É que o clube, muitas vezes, para pagar menos encargos trabalhistas, oferece um salário um pouco maior em troca de um registro em carteira inferior.
Isso acaba atraindo o jogador. Mas ele tem que ter a consciência de que isso é arriscado. Se houver uma lesão grave e ficar fora por muito tempo, o clube pode querer pagar só o que é oficial - diz Alcântara.
Para o ex-jogador, o atleta deve procurar colocar tudo no preto no branco.
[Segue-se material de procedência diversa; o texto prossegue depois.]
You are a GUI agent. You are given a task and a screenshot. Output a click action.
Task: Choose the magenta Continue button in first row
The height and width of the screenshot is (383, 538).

Não adianta ficar pensando no imediatismo, de fazer logo um bom contrato e, para isso, se submeter a qualquer coisa. Tem que pensar na carreira em termos de futuro e fazer tudo de acordo com a lei para não se prejudicar mais tarde.
De acordo com Ademir, hoje a maioria dos clubes brasileiros já está profissionalizada em relação a isso e evitam os contratos obscuros.
No entanto, um jovem jogador do Coritiba tem versão diferente.
Quando cheguei por aqui a coisa já estava assim e não vou ser bobo de discordar; afinal, isso não era novidade para mim e eu sei que todo mundo está no esquema. Sei que isto não justifica, mas o exemplo deveria vir de cima - afirma o jogador, também preferindo o anonimato.